O fundo imobiliário RECR11 anunciou a distribuição de R$ 1,0525 por cota em maio, o maior valor em 11 meses, reforçando a atratividade do provento para os investidores. A data de corte para os dividendos do RECR11 será em 8 de maio de 2026; quem estiver posicionado até o fechamento desse pregão terá direito ao recebimento. O pagamento dos rendimentos ocorrerá em 15 de maio de 2026, referente à competência de abril de 2026.
Com a cotação de fechamento de R$ 83,41 em abril, o dividendo implica um Dividend Yield mensal estimado de 1,26%, patamar considerado competitivo no universo de FIIs de papel. O resultado reflete a geração de caixa do portfólio e a manutenção de operações indexadas a CDI e IPCA, que seguem entregando retorno consistente aos cotistas.
Nos últimos 12 meses, o fundo distribuiu R$ 10,92 por cota, sinalizando regularidade nos proventos. Entre dezembro de 2017 e março de 2026, o FII RECR11 acumulou 158,3% de rentabilidade sobre a cota inicial de R$ 100, considerando juros compostos. No mesmo intervalo, os benchmarks CDI, IMA-B e IFIX avançaram 102,5%, 106,2% e 74,9%, respectivamente. Em março, a rentabilidade mensal ficou em 1,03%.
Composição da carteira (mar/26)
- CRIs: R$ 2,21 bilhões
- FIIs: R$ 103,2 milhões
- Imóveis: R$ 75,9 milhões
- Cotas de Fundos (D0): R$ 58,9 milhões
- Outros ativos: R$ 4,5 milhões
- Patrimônio total: R$ 2,45 bilhões
A alocação permanecia concentrada em crédito privado, com 94% dos recursos distribuídos em 98 operações de CRIs e 6 FIIs, favorecendo diversificação setorial e de emissores. As novas compras realizadas em março contribuíram para reforçar o carrego e alongar prazos de recebimento.

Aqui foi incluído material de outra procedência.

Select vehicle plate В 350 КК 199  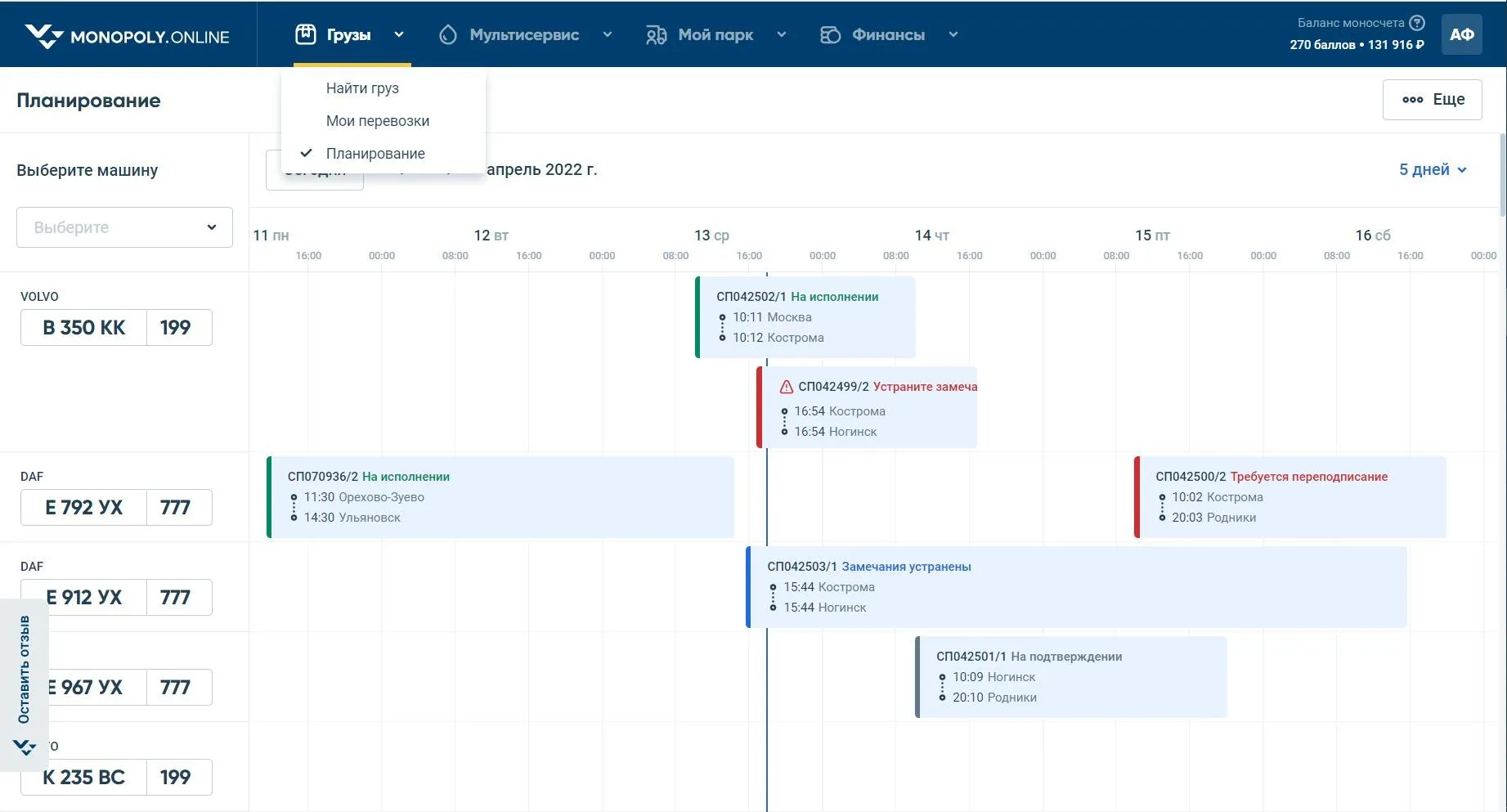116,328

Entre as aquisições, destacam-se o CRI Matarazzo Retail IV (Opea), por R$ 6,8 milhões, a CDI + 4,95% a.a., e o CRI Ativos Residenciais Diversificados (Habitasec), por R$ 14 milhões, a CDI + 3,00% a.a. Houve ainda a compra do CRI Pulverizado Lançamentos Residenciais (Habitasec), por R$ 2,7 milhões, atrelado ao IPCA + 10,50% a.a., além do investimento de R$ 10 milhões no FII EIRA11 (Aroeira FII).
Para o investidor que busca renda, os rendimentos do RECR11 em maio reforçam a tese de geração de caixa estável, ancorada em CRIs com spreads atrativos e indexadores resilientes. Com a distribuição de R$ 1,0525 por cota e carteira ativa em originação e aquisições, o RECR11 mantém perspectiva positiva para a manutenção do nível de proventos.